2016-04-22 / Categories:Hemostatic, bandages,
hemostatic bandages
The agency deemed the product equivalent to the XSTAT dressing, which was FDA approved for use by U.S. military personnel, through the de novo classification process, in April 2014.

The first-of-its-kind hemostatic device comes in syringe-style applicators containing 92 compressed, cellulose sponges with an absorbent coating, according to an FDA press release. The small sponges are injected via the applicator into a wound cavity, where they expand and swell up to 10 times their size to fill up the wound space, absorb blood, exert hemostatic pressure, and create a temporary physical barrier to blood flow. The dressing can be used for up to four hours, giving emergency first responders enough time to bring the wounded patient to a trauma facility.
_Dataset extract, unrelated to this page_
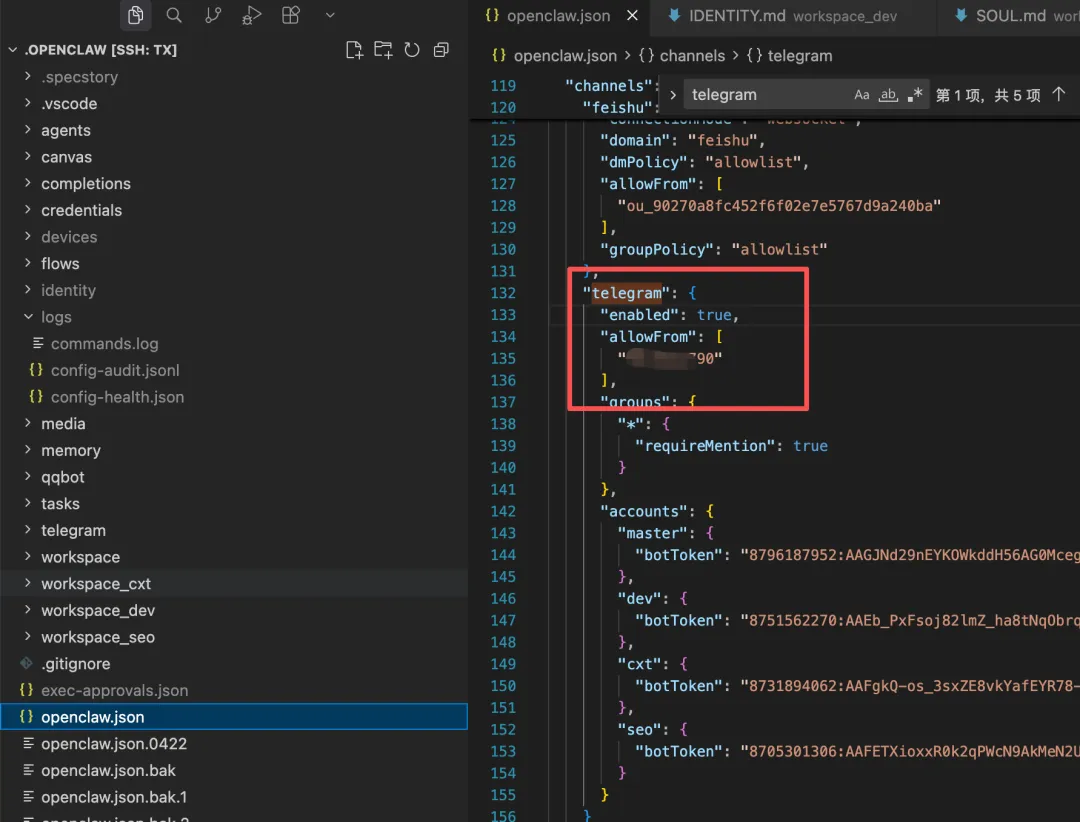1080x822 pixels.
Task: Toggle Match Case in find widget
Action: [862, 95]
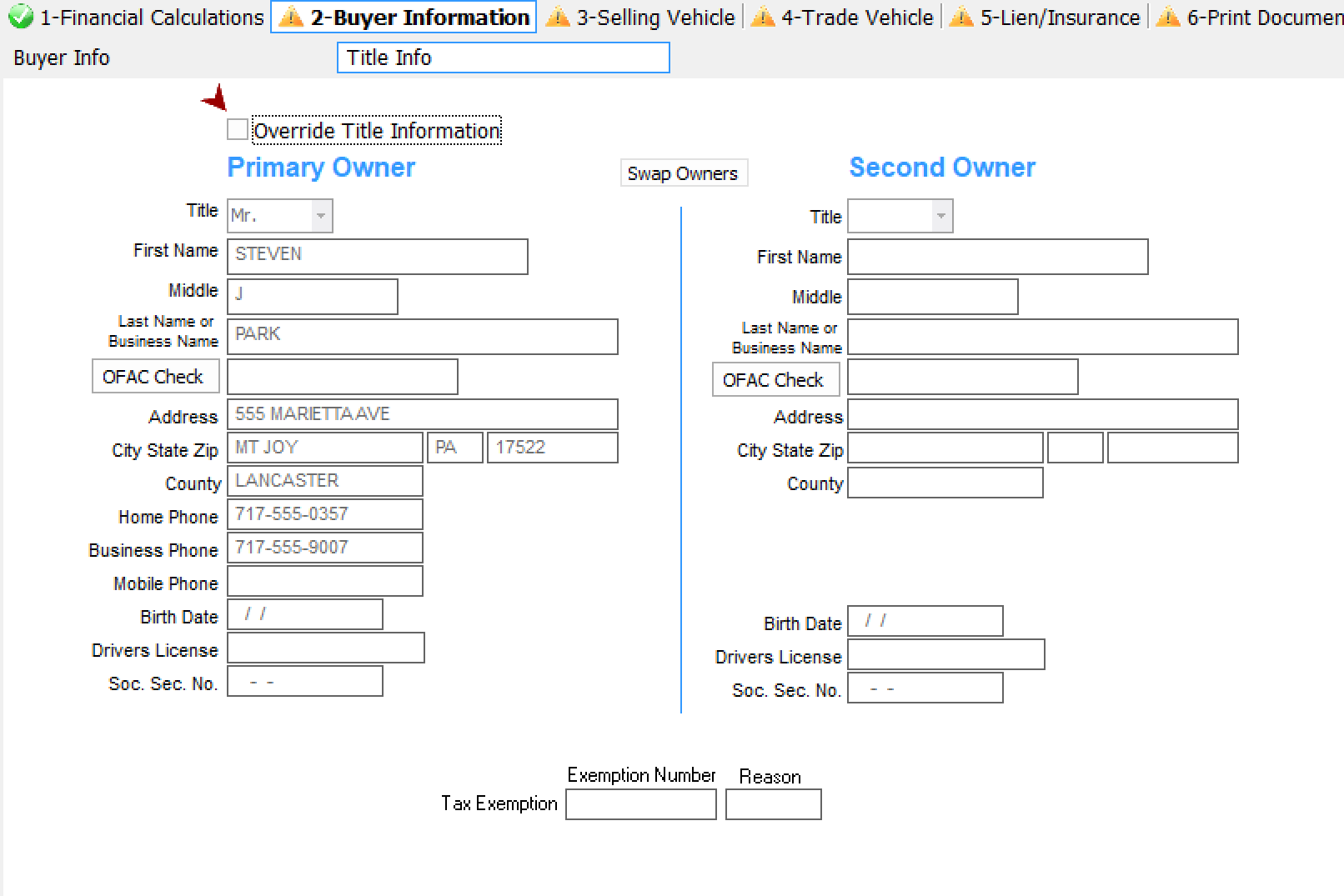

According to the United States Army Institute of Surgical Research, 30 to 40 percent of civilian deaths by traumatic injury are caused by blood loss. Of these deaths, 33 to 56 percent occur before the patient reaches the hospital.

“When a product is developed for use in the battlefield, it is generally intended to work in a worst-case scenario where advanced care might not be immediately available,” William Maisel, M.D., M.P.H., acting director of the Office of Device Evaluation in the FDA’s Center for Devices and Radiological Health (CDRH), said in the release. “It is exciting to see this technology transition to help civilian first responders control some severe, life-threatening bleeding while on the trauma scene.”

Previously cleared for military use only, XSTAT 30 is now approved for adult and adolescent civilian patients at high risk for immediate, life-threatening, and severe hemorrhagic shock, and for non-compressible junctional wounds not amenable to tourniquet application, such as in the groin or axilla (armpit), according to FDA. The product is contraindicated for use in certain parts of the chest, abdomen, pelvis or tissue above the collarbone.

An article published in New York Mag says “the impetus for creating XSTAT came from the U.S. military, which contacted RevMedx in 2008 during the Iraq War, when battlefield medics needed a better way to stop soldiers' bleeding until they could be brought to a hospital."